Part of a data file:

————

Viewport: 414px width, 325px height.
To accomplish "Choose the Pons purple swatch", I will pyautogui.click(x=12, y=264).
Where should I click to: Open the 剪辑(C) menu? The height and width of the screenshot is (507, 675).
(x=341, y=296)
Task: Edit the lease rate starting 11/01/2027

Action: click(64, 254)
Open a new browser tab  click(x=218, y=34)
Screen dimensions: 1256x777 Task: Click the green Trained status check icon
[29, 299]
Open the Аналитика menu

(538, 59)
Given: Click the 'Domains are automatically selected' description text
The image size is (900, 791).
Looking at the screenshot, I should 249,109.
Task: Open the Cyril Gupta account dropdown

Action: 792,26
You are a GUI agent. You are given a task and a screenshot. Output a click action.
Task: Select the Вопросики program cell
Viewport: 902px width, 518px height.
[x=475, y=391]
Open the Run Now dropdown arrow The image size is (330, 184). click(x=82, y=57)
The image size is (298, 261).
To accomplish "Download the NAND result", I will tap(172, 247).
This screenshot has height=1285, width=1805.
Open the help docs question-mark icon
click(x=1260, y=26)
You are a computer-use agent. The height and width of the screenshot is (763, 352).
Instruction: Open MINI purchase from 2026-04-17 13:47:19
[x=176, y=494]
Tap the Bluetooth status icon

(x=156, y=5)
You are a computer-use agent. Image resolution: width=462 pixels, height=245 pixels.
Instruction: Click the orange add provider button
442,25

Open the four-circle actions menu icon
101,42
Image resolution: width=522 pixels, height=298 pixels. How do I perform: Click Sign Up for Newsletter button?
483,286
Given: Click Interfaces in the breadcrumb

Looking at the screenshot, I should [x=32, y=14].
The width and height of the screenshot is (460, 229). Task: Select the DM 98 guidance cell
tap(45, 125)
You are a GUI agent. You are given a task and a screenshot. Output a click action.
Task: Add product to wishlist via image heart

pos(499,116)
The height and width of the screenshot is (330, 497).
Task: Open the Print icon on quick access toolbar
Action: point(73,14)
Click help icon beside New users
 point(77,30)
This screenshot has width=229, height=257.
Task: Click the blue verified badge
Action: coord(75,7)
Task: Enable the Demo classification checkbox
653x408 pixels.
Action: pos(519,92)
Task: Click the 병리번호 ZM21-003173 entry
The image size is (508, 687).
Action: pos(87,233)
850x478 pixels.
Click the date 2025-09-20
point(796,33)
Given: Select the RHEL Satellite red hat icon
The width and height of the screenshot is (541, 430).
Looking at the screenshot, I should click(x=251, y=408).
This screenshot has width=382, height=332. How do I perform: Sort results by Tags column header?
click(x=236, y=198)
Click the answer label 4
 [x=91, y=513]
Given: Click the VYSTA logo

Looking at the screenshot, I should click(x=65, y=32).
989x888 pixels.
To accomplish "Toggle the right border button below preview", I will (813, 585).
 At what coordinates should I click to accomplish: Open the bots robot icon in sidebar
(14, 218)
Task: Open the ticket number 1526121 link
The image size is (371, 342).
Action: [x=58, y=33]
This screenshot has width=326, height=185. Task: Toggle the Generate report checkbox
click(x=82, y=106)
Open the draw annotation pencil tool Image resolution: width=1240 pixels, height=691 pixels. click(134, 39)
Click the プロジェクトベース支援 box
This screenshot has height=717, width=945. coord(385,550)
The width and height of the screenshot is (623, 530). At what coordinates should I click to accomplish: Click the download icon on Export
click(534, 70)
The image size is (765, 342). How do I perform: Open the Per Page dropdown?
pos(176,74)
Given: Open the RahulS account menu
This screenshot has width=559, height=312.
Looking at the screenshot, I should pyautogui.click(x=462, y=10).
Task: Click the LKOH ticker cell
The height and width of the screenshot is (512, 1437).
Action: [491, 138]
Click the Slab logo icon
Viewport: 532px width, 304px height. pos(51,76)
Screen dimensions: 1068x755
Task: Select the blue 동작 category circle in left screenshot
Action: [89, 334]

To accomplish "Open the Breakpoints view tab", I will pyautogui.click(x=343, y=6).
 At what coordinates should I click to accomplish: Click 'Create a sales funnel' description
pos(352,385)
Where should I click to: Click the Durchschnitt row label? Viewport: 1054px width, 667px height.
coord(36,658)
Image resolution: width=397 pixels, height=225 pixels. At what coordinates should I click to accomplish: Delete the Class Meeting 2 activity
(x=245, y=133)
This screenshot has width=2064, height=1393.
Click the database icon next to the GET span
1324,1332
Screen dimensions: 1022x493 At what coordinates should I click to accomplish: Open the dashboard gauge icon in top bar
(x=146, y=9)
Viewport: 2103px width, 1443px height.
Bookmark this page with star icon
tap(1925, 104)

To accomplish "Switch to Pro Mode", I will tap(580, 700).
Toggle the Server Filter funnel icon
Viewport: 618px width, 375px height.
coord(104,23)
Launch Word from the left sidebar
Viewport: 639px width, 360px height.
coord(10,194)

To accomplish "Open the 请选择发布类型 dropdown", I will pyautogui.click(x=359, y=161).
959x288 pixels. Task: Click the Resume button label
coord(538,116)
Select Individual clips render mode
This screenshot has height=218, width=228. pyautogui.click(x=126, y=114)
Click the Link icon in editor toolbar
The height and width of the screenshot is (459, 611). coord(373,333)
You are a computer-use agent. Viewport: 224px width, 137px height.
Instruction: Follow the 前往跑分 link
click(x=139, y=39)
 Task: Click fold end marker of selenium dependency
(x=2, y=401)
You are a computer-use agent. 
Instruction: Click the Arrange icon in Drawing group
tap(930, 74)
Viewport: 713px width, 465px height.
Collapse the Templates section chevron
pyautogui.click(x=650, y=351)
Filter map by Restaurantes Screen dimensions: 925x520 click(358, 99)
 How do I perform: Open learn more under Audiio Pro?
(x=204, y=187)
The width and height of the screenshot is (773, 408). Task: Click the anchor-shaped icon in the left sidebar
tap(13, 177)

————

WHAT THE EXERCISE ASKS: Transcribe all of the items above word for word, without leaving any out.

SOLVED EXERCISE:
Viewport: 414px width, 325px height.
To accomplish "Choose the Pons purple swatch", I will pyautogui.click(x=12, y=264).
Where should I click to: Open the 剪辑(C) menu? The height and width of the screenshot is (507, 675).
(x=341, y=296)
Task: Edit the lease rate starting 11/01/2027

Action: click(64, 254)
Open a new browser tab  click(x=218, y=34)
Screen dimensions: 1256x777 Task: Click the green Trained status check icon
[29, 299]
Open the Аналитика menu

(538, 59)
Given: Click the 'Domains are automatically selected' description text
The image size is (900, 791).
Looking at the screenshot, I should 249,109.
Task: Open the Cyril Gupta account dropdown

Action: 792,26
You are a GUI agent. You are given a task and a screenshot. Output a click action.
Task: Select the Вопросики program cell
Viewport: 902px width, 518px height.
[x=475, y=391]
Open the Run Now dropdown arrow The image size is (330, 184). click(x=82, y=57)
The image size is (298, 261).
To accomplish "Download the NAND result", I will tap(172, 247).
This screenshot has height=1285, width=1805.
Open the help docs question-mark icon
click(x=1260, y=26)
You are a computer-use agent. The height and width of the screenshot is (763, 352).
Instruction: Open MINI purchase from 2026-04-17 13:47:19
[x=176, y=494]
Tap the Bluetooth status icon

(x=156, y=5)
You are a computer-use agent. Image resolution: width=462 pixels, height=245 pixels.
Instruction: Click the orange add provider button
442,25

Open the four-circle actions menu icon
101,42
Image resolution: width=522 pixels, height=298 pixels. How do I perform: Click Sign Up for Newsletter button?
483,286
Given: Click Interfaces in the breadcrumb

Looking at the screenshot, I should [x=32, y=14].
The width and height of the screenshot is (460, 229). Task: Select the DM 98 guidance cell
tap(45, 125)
You are a GUI agent. You are given a task and a screenshot. Output a click action.
Task: Add product to wishlist via image heart

pos(499,116)
The height and width of the screenshot is (330, 497).
Task: Open the Print icon on quick access toolbar
Action: point(73,14)
Click help icon beside New users
 point(77,30)
This screenshot has width=229, height=257.
Task: Click the blue verified badge
Action: coord(75,7)
Task: Enable the Demo classification checkbox
653x408 pixels.
Action: pos(519,92)
Task: Click the 병리번호 ZM21-003173 entry
The image size is (508, 687).
Action: pos(87,233)
850x478 pixels.
Click the date 2025-09-20
point(796,33)
Given: Select the RHEL Satellite red hat icon
The width and height of the screenshot is (541, 430).
Looking at the screenshot, I should click(x=251, y=408).
This screenshot has width=382, height=332. How do I perform: Sort results by Tags column header?
click(x=236, y=198)
Click the answer label 4
 [x=91, y=513]
Given: Click the VYSTA logo

Looking at the screenshot, I should click(x=65, y=32).
989x888 pixels.
To accomplish "Toggle the right border button below preview", I will (813, 585).
 At what coordinates should I click to accomplish: Open the bots robot icon in sidebar
(14, 218)
Task: Open the ticket number 1526121 link
The image size is (371, 342).
Action: [x=58, y=33]
This screenshot has width=326, height=185. Task: Toggle the Generate report checkbox
click(x=82, y=106)
Open the draw annotation pencil tool Image resolution: width=1240 pixels, height=691 pixels. click(134, 39)
Click the プロジェクトベース支援 box
This screenshot has height=717, width=945. coord(385,550)
The width and height of the screenshot is (623, 530). At what coordinates should I click to accomplish: Click the download icon on Export
click(534, 70)
The image size is (765, 342). How do I perform: Open the Per Page dropdown?
pos(176,74)
Given: Open the RahulS account menu
This screenshot has width=559, height=312.
Looking at the screenshot, I should pyautogui.click(x=462, y=10).
Task: Click the LKOH ticker cell
The height and width of the screenshot is (512, 1437).
Action: [491, 138]
Click the Slab logo icon
Viewport: 532px width, 304px height. pos(51,76)
Screen dimensions: 1068x755
Task: Select the blue 동작 category circle in left screenshot
Action: [89, 334]

To accomplish "Open the Breakpoints view tab", I will pyautogui.click(x=343, y=6).
 At what coordinates should I click to accomplish: Click 'Create a sales funnel' description
pos(352,385)
Where should I click to: Click the Durchschnitt row label? Viewport: 1054px width, 667px height.
coord(36,658)
Image resolution: width=397 pixels, height=225 pixels. At what coordinates should I click to accomplish: Delete the Class Meeting 2 activity
(x=245, y=133)
This screenshot has width=2064, height=1393.
Click the database icon next to the GET span
1324,1332
Screen dimensions: 1022x493 At what coordinates should I click to accomplish: Open the dashboard gauge icon in top bar
(x=146, y=9)
Viewport: 2103px width, 1443px height.
Bookmark this page with star icon
tap(1925, 104)

To accomplish "Switch to Pro Mode", I will tap(580, 700).
Toggle the Server Filter funnel icon
Viewport: 618px width, 375px height.
coord(104,23)
Launch Word from the left sidebar
Viewport: 639px width, 360px height.
coord(10,194)

To accomplish "Open the 请选择发布类型 dropdown", I will pyautogui.click(x=359, y=161).
959x288 pixels. Task: Click the Resume button label
coord(538,116)
Select Individual clips render mode
This screenshot has height=218, width=228. pyautogui.click(x=126, y=114)
Click the Link icon in editor toolbar
The height and width of the screenshot is (459, 611). coord(373,333)
You are a computer-use agent. Viewport: 224px width, 137px height.
Instruction: Follow the 前往跑分 link
click(x=139, y=39)
 Task: Click fold end marker of selenium dependency
(x=2, y=401)
You are a computer-use agent. 
Instruction: Click the Arrange icon in Drawing group
tap(930, 74)
Viewport: 713px width, 465px height.
Collapse the Templates section chevron
pyautogui.click(x=650, y=351)
Filter map by Restaurantes Screen dimensions: 925x520 click(358, 99)
 How do I perform: Open learn more under Audiio Pro?
(x=204, y=187)
The width and height of the screenshot is (773, 408). Task: Click the anchor-shaped icon in the left sidebar
tap(13, 177)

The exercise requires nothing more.